- **Source document**:
┏━━

- Theatrical release poster
- Directed by: Rahul Rawail
- Written by: Mirza Brothers
- Produced by: Rajendra Kumar
- Starring: Rajendra Kumar Kumar Gaurav Vijayta Pandit Danny Denzongpa Vidya Sinha
- Cinematography: Radhu Karmakar
- Edited by: David Dhawan
- Music by: R. D. Burman
- Distributed by: Aryan Films
- Release date: 27 February 1981;
- Running time: 165 min
- Country: India
- Language: Hindi

= Love Story (1981 film) =

Love Story is a 1981 Indian Hindi-language romantic drama film directed by Rahul Rawail. The film stars Rajendra Kumar alongside his son Kumar Gaurav and Vijayta Pandit, both making their film debuts. Danny Denzongpa, Vidya Sinha, Amjad Khan and Aruna Irani appear in supporting roles.

Box Office India declared it a blockbuster.

==Plot==
Vijay Mehra is a wealthy builder and loves Suman, who also loves Vijay. Ram Dogra is a civil engineer who loves Suman. Ram and Suman were friends in college.

But Vijay leaves Suman because he feels jealous of Ram and Suman's friendship and marries another girl, and Suman marries Ram, but Vijay's wife dies after giving birth to a baby boy, Bunty, while Suman and Ram welcome a baby girl, Pinky.

Years later, Bunty and Pinky meet as strangers, Vijay wants Bunty to become a builder with him, but Bunty wants to become a pilot, due to this reason, Bunty leaves home, and Pinky also leaves the home because her father wants her to marry.

Bunty and Pinky meet again, but Hawaldar Sher Singh, who is assigned the job of finding the missing boy and girl, handcuffs them together. They both fall in love with each other, and they leave to build a small cottage and live together.

Ram later enters the scene and forcibly takes away Pinky. Eventually, Vijay is ready to accept his son's love, but Ram plans to arrange his daughter's marriage against her wishes.

Bunty and Pinky run away from home again, but a gang of robbers follow them, suddenly, Vijay and Ram come to save their children and Bunty saves Ram's life. Ram changes his mind, and in the end Bunty and Pinky marry.

┗━━

- **Material provided**:

┏━━

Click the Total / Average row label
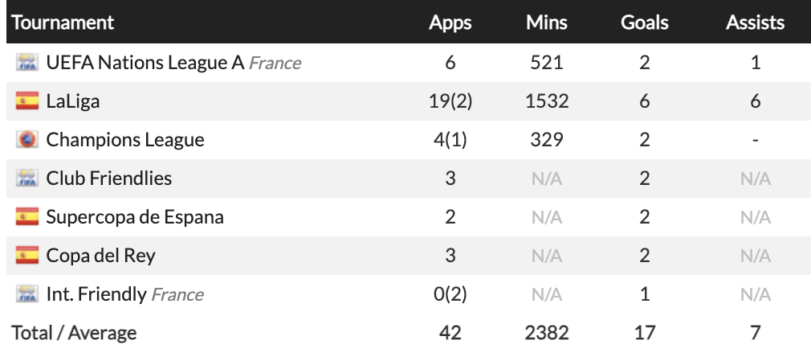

┗━━

- **Stated task 1**: Rewrite everything in the Love Story article from "But Vijay leaves" down to "against her wishes.", updating "cottage" to "hut".
- **Stated task 2**: Based on the Love Story article, answer yes or no to each statement and quote the words that decide it: (a) Kumar Gaurav made his film debut in this film. (b) Bunty wants to become a builder with his father. (c) Hawaldar Sher Singh handcuffs Bunty and Pinky together.

- **Written solution 1**:
But Vijay leaves Suman because he feels jealous of Ram and Suman's friendship and marries another girl, and Suman marries Ram, but Vijay's wife dies after giving birth to a baby boy, Bunty, while Suman and Ram welcome a baby girl, Pinky.

Years later, Bunty and Pinky meet as strangers, Vijay wants Bunty to become a builder with him, but Bunty wants to become a pilot, due to this reason, Bunty leaves home, and Pinky also leaves the home because her father wants her to marry.

Bunty and Pinky meet again, but Hawaldar Sher Singh, who is assigned the job of finding the missing boy and girl, handcuffs them together. They both fall in love with each other, and they leave to build a small hut and live together.

Ram later enters the scene and forcibly takes away Pinky. Eventually, Vijay is ready to accept his son's love, but Ram plans to arrange his daughter's marriage against her wishes.

- **Written solution 2**:
(a) Yes: "The film stars Rajendra Kumar alongside his son Kumar Gaurav and Vijayta Pandit, both making their film debuts."
(b) No: "Vijay wants Bunty to become a builder with him, but Bunty wants to become a pilot."
(c) Yes: "Hawaldar Sher Singh, who is assigned the job of finding the missing boy and girl, handcuffs them together."